Vez por outra aparece um homem gentil, um ou outro até bonito. Eles lhe chamam de “meu bem”, cheiram seus cabelos e elogiam o cheiro doce do condicionador barato -- nem reclamam do perfume de dois reais que ela passa entre um cliente e outro (não se pode passar o dia todo tomando banho, enfim). Um desses até a pediu em casamento, jurando que a tiraria dali. Ela sorriu e deixou que ele falasse. Embora menos bizarra que muitas (e ela conhecia muitas), essa era só mais uma fantasia. Ela já ouviu falar de algumas garotas cuja vida tomou esse caminho, mas no caso dela... Eles nunca voltam. E para que voltariam? Ali, ela sabia mais dos maridos que suas digníssimas esposas: seu colchão de molas era um confessionário, e ela assim foi receptáculo de muitas verdades, suficientes para sufocar seu desejo de juntar-se ao time desses milhões de pobres-coitadas.

Ainda assim, em 68, teve um que... não, melhor não pensar nisso.

A tarde passa de seu auge, e já dá seus primeiros sinais o fluxo de pessoas que saem do serviço.
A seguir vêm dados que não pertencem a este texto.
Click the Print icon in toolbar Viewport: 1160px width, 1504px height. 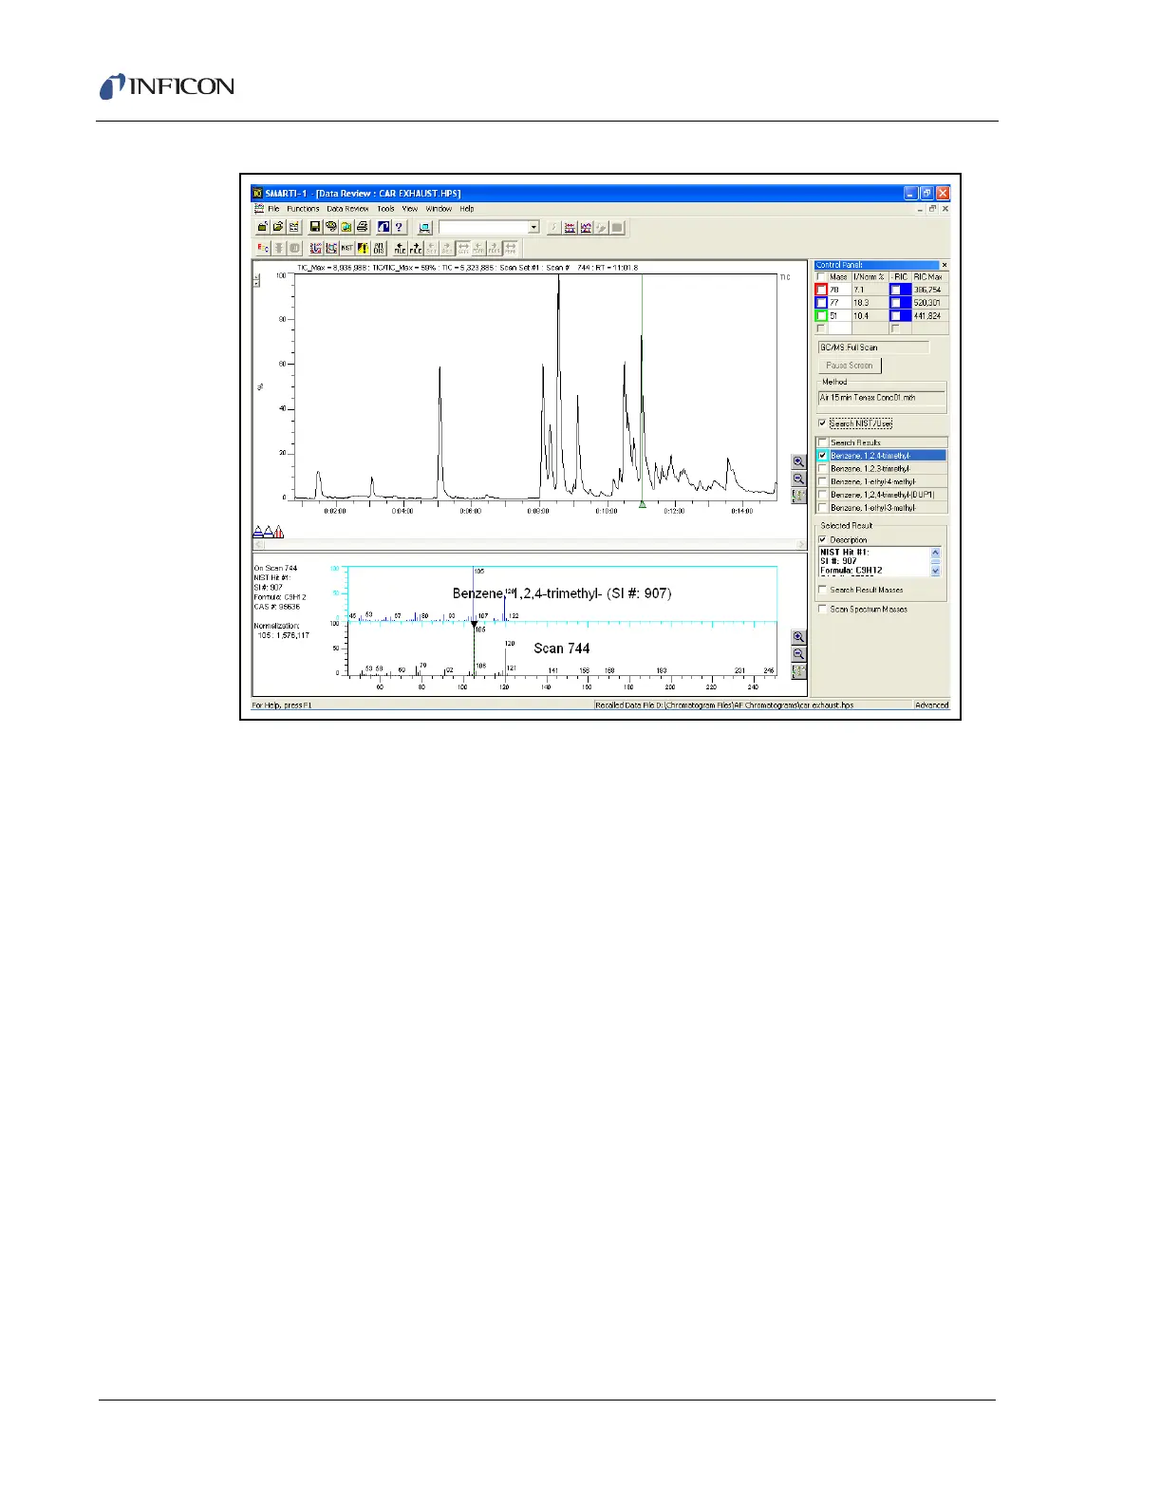pyautogui.click(x=362, y=228)
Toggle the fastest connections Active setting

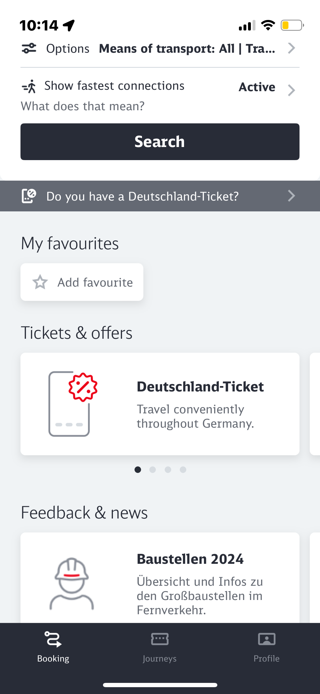click(257, 87)
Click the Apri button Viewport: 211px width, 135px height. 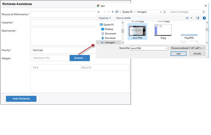(178, 53)
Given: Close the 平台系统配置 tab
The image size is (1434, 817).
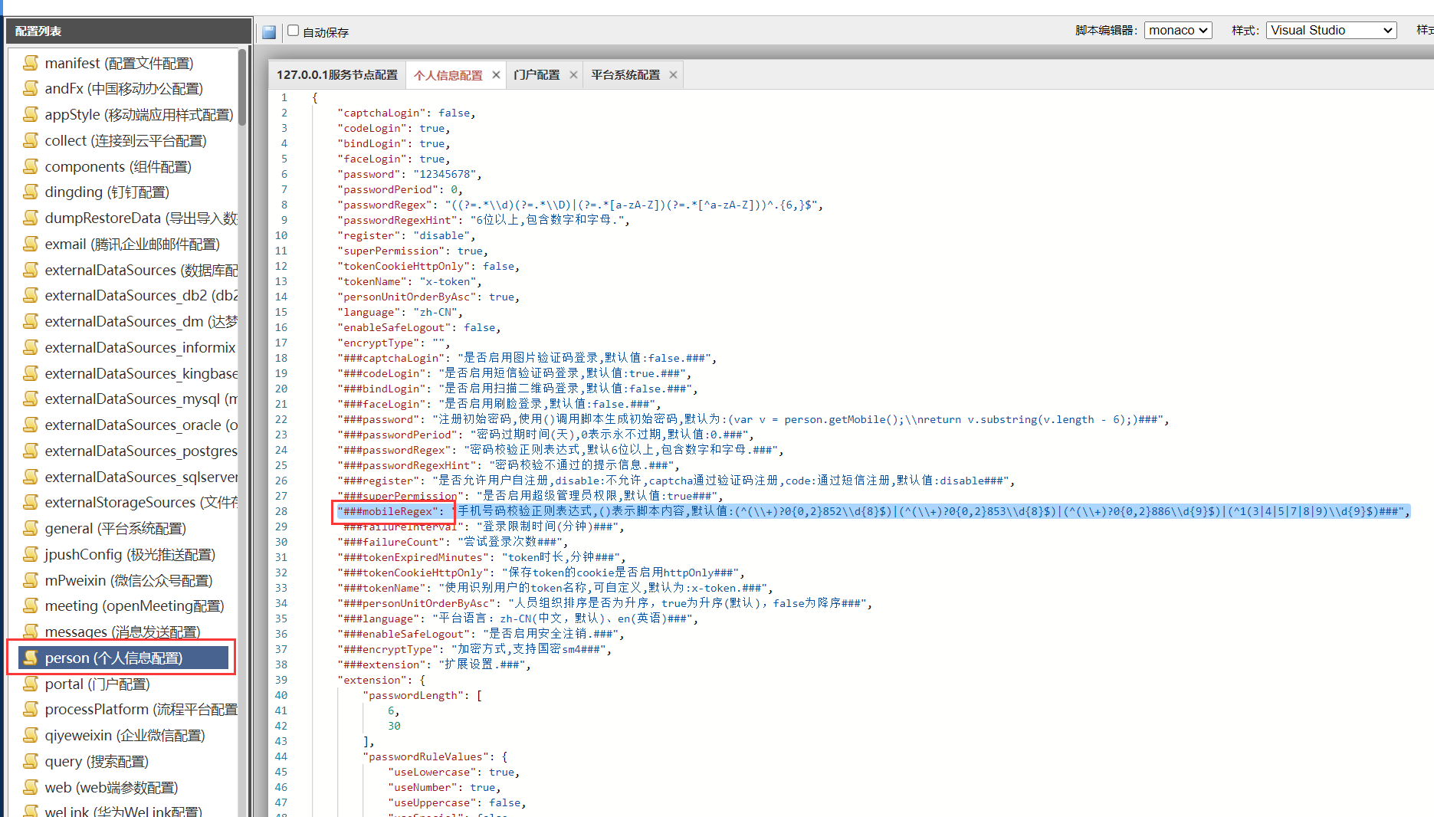Looking at the screenshot, I should pyautogui.click(x=673, y=75).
Mais moleques, mais janotas, menos velhos – esses vão para a sopa/novela/cama. Ela confere no espelhinho rachado sua maquiagem, cada vez mais pesada com o passar dos anos – e quantos anos! O cabelo em caracóis quase duros de tanto condicionador lhe cai sobre o rosto e por um momento parece ter movimento ou vida. A base, com o calor, se transformou em uma pasta, mas pelo menos cobre os buracos de suas bochechas. O arremate é com generosas aplicações de blush marrom. O batom vermelhíssimo lhe exagera os lábios e realça a verruga logo abaixo do nariz: “olha, eu não sou a cara da Marilyn?”, brinca ela com as amigas. No espelhinho, aparecem os pelos que saem da protuberância enegrecida, e eles brilham com a luz do sol. Arreganhando os dentes, vê que uma sombra vermelha lhes macula o amarelo. Batom. Ela limpa com os dedos, e no processo percebe que seu hálito poderia estar melhor... Mas como juntar dinheiro para fazer todas as obturações? Guarda o espelho, pega um chiclete, masca imaginando-se por isso mais interessante, já que não atraente.

Atraente... Delícia. Era assim que aquele tio a chamava. Engraçado quando a gente entende as coisas de um jeito diferente quando tem seis anos. Ainda mais em Rondônia, onde se vivia tão à parte do tempo, do mundo, de tudo.

E então dobra a esquina um provável cliente. Ela se apruma, limpa a garganta e prepara o inevitável, “vem, gatinho, fazer neném comigo, vem?” (ela já se cansou do “psiu”, batido). De peito erguido e vastas cadeiras balançando, ela vai ao encontro dele.

O que ela não sabe, nem desconfia, é que ela não existe, não como um ser independente. Ela é só um pensamento, uma idéia, ela e todas as suas companheiras.

Coisas de minha cabeça, que já de algum tempo está uma zona.